* [Testo]:

Aggettivo per indicare qualcosa che, una volta accaduto, non conta più nulla. Il concetto pare sia nato negli Stati Uniti, dove si dice That’s history di tutto ciò che ormai è svanito e che è inutile ricordare. Ci siamo rapidamente adeguati. E ci appaiono ormai bizzarri quei tempi in cui per imparare bisognava tenere la testa girata all’indietro. Ormai, apprendere dalla storia, sarebbe come voler imparare dal nonno come si usa l’ultima playstation. Della storia si era già stufato Nietzsche, che aveva detto tutto quello che c’era da dire nelle poche paginette intitolate Sull’utilità e il danno della storia per la vita (1874): cose ormai per noi così ovvie che non abbiamo più alcun bisogno di ricordarci di lui.

* [Dati riportati]:
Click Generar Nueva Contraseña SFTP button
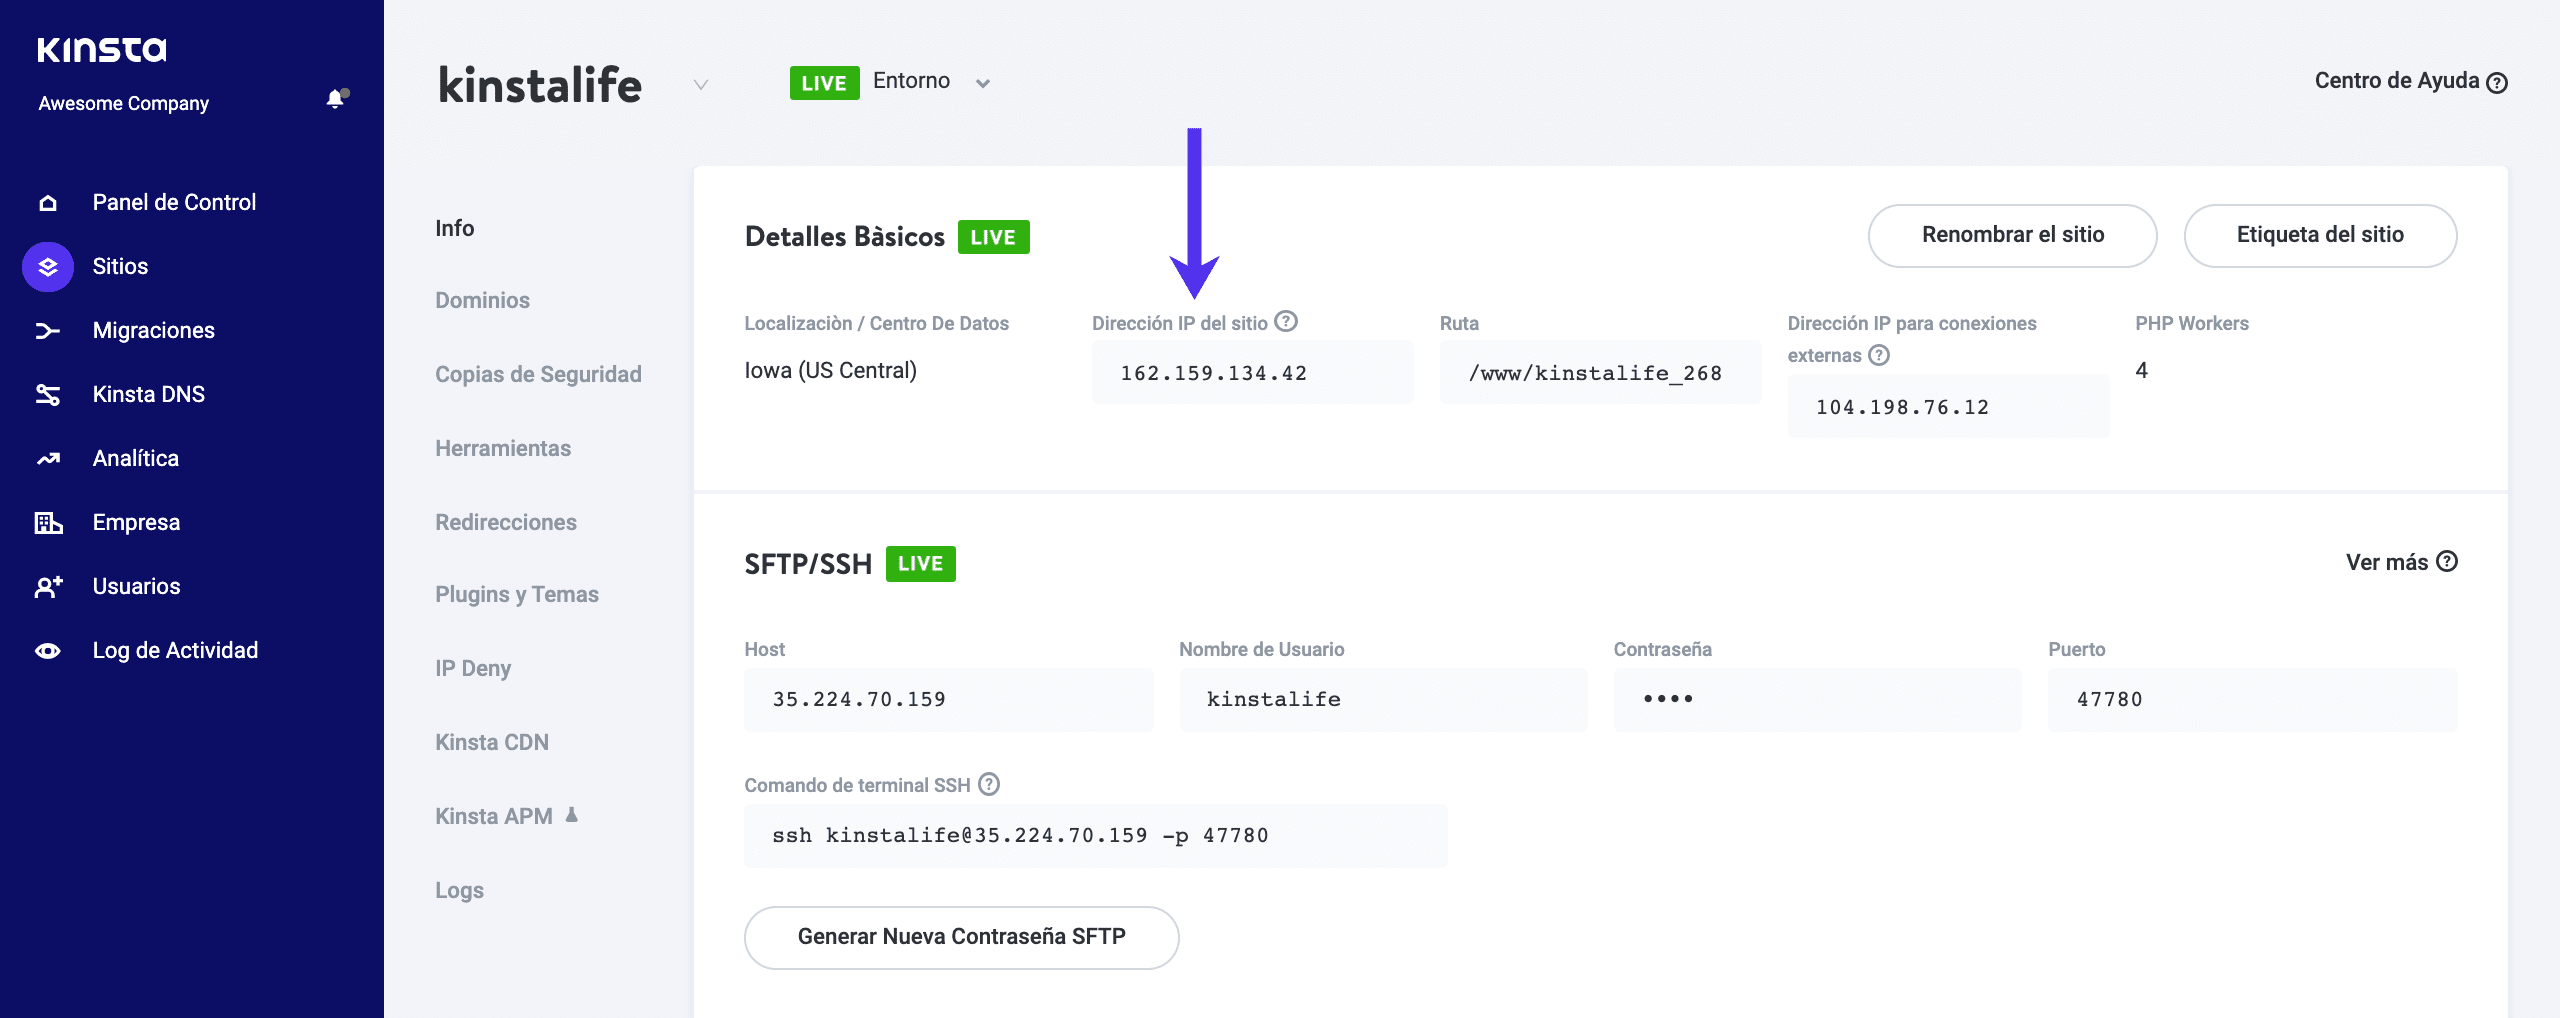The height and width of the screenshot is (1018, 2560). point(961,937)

--

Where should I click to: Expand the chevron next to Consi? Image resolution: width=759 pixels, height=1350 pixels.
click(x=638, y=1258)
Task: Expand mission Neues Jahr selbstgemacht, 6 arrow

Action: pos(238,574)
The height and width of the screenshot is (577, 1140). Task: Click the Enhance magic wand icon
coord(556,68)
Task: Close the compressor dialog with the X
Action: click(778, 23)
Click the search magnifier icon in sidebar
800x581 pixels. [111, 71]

* [Attività proposte]:
1. Ripeti il testo sulla storia da "Aggettivo per indicare" a "ricordarci di lui.".
2. Scrivi il seguito del testo sulla storia, partendo subito dopo la sua ultima frase.
I dati riportati non hanno alcun ruolo in questo esercizio.

* [Risposte ai compiti]:
1.
Aggettivo per indicare qualcosa che, una volta accaduto, non conta più nulla. Il concetto pare sia nato negli Stati Uniti, dove si dice That’s history di tutto ciò che ormai è svanito e che è inutile ricordare. Ci siamo rapidamente adeguati. E ci appaiono ormai bizzarri quei tempi in cui per imparare bisognava tenere la testa girata all’indietro. Ormai, apprendere dalla storia, sarebbe come voler imparare dal nonno come si usa l’ultima playstation. Della storia si era già stufato Nietzsche, che aveva detto tutto quello che c’era da dire nelle poche paginette intitolate Sull’utilità e il danno della storia per la vita (1874): cose ormai per noi così ovvie che non abbiamo più alcun bisogno di ricordarci di lui.

2.
Viviamo come se fossimo già in Paradiso, del quale poco sappiamo ma di cui tutti gli esperti ci garantiscono che lì non c’è più il tempo: tale e quale a un centro commerciale. Tutti i fatti, proprio perché sono accaduti, non ci sono più. Chi provasse a concatenarli farebbe la figura di un noioso passatista. E poi non è vero che la storia la scrivono i vincitori: i vincitori la cancellano. Così non restano tracce.